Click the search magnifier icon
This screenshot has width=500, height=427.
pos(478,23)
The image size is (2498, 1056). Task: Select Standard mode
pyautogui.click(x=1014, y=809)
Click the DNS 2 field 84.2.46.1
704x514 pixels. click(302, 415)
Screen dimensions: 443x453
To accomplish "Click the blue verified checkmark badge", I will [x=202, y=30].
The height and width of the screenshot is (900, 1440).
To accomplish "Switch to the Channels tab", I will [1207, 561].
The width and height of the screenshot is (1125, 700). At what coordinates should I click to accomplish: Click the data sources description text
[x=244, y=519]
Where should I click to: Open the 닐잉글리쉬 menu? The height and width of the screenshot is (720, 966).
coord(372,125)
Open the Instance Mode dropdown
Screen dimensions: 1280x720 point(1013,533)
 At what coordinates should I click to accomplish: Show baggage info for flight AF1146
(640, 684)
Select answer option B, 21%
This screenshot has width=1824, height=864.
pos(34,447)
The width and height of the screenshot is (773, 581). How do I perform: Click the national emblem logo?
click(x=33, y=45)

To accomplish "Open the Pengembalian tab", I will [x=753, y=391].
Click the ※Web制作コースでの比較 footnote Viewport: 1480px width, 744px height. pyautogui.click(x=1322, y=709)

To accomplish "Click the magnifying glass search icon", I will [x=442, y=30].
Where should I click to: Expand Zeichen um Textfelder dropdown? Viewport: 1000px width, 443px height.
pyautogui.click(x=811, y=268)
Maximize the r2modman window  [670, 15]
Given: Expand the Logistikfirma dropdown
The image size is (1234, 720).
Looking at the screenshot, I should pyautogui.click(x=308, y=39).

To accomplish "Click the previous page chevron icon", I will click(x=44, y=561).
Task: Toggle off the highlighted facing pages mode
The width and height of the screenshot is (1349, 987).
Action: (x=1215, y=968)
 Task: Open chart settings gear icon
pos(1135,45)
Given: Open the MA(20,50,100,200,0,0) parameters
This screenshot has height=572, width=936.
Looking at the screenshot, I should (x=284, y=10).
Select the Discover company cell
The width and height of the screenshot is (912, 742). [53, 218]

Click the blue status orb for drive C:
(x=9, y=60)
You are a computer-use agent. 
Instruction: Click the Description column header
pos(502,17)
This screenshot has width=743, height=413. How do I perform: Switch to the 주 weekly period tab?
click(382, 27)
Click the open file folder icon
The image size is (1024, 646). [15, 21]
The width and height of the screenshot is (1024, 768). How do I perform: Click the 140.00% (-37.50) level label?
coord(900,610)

:: TASK TO CARRY OUT ::
Whichever lines of the material hold the word "Given", find and copy them.

:: SOLUTION ::
Given: Expand the Logistikfirma dropdown
Given: Open the MA(20,50,100,200,0,0) parameters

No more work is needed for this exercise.